January 30, 2025

I Miss Point N Shoots

Looking at cameras online this evening, I think wistful nostalgia took hold. What happened to the good ol’ days of going to a physical store and having no shortage of cameras to choose from? Pocket-sized, point-n-shoots, bridge cameras, DSLRs… Why can’t I easily pick a pocket camera at my local Best Buy that’s reliable and affordable…and just available at all?

I know those days are gone. It seems that there are still a few digital cameras around, very few. You must look for them, unlike times before when you couldn’t help but notice huge displays of rows of cameras.

My trusty ol’ Canon PowerShot S5 IS, bought in 2007, is still in my closet, and I still shoot with it once a year during bluebonnet season.
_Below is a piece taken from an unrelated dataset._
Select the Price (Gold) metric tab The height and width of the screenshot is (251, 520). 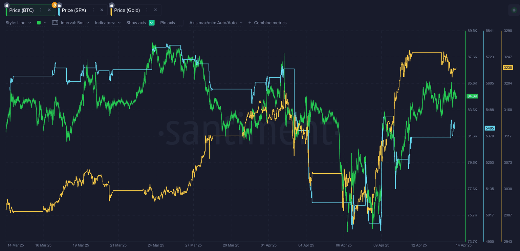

It’s a little creaky now though, but despite its age and minor damage from a fall, it still makes good shots reliably most of the time. It’s what some call a “bridge” camera — a point-n-shoot that looks like a mini-DSLR. Though it’s now 18 years old, it still can take better macro and longer 12x telephoto pictures than any camera-phone I’ve ever had. The one big thing it lacks is an “ultrawide” lens.

Anyways, this all started because I shifted to a local-files first tech setup. I migrated my entire photo library from Google Photos to my Windows laptop. Having my photos (jpeg files) in File Explorer again has been a good feeling throwback to before smartphones took over the world. Folders, metadata, tagging…

So I’m considering a Lightroom replacement like darktable or digiKam since it seems Adobe will never again sell a stand-alone copy of LR (boo-hiss two-thumbs-down on the subscription). Affinity offers great photo editing tools for a one-time up-front price, but none provide robust photo management features like Lightroom and others do, such as: labels, ratings, keywords, albums, collections, compare, survey, flags, and many ways to sort and filter by metadata.

Photography is no longer the hobby for me that it once was, but it’d be nice to get back into it, at least on a limited basis. And it just seems like it’d feel great to walk into a physical store and come home with a new trusty point-n-shoot camera that fits in my EDC bag.